3. As a matter of law, the Minors cannot recover extra-contractual damages because they cannot prove that USAA did not have an arguable basis for its actions.

¶ 10. The Minors' punitive damage claim was for USAA's alleged bad-faith failure to pay their claim or its delay in payment. To prevail, the Minors had to prove that USAA did not have a legitimate and arguable reason for how it adjusted and paid the Minors' claims. According to USAA, the supreme court has defined an "arguable reason" as follows:

An arguable reason is one in support of which there is some credible evidence. There may well be evidence to the contrary. A person is said to have an arguable reason for acting if there is some credible evidence that supports the conclusions on the basis of which he acts.

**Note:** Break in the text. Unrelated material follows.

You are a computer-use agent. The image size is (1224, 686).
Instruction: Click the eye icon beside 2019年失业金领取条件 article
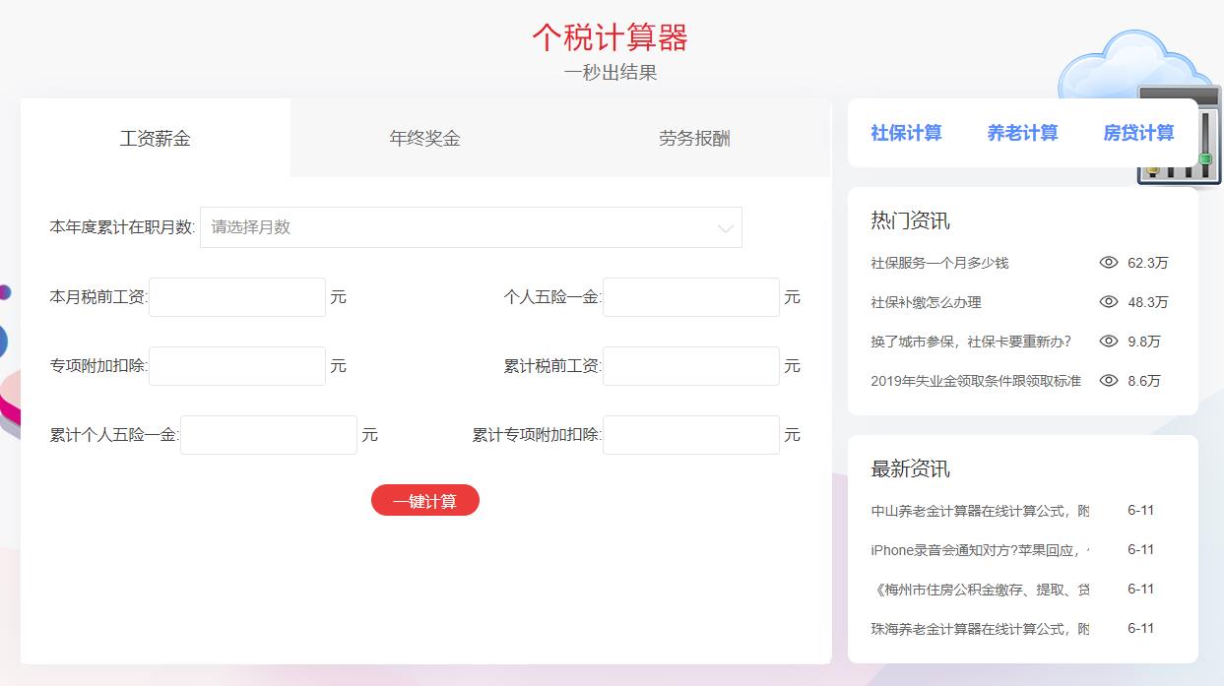(1110, 381)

Blue Cross & Blue Shield, Inc. v. Campbell , 466 So.2d 833 , 851 (Miss. 1984). The Court has further held:

We are of the opinion that the term "legitimate or arguable reason," although spawning much comment in our cases and in briefs and arguments of counsel, is nothing more than an expression indicating the act or acts of the alleged tortfeasor do not rise to the heightened level of an independent tort. Additionally, the very term expresses the holding of this Court establishing a distinction between ordinary torts, the product of forgetfulness, oversight, or the like; and heightened torts, which are the product of gross, callous or wanton conduct, or, if intentional, are accompanied by fraud or deceit.

State Farm Fire & Cas. Co. v. Simpson , 477 So.2d 242 , 250 (Miss. 1985).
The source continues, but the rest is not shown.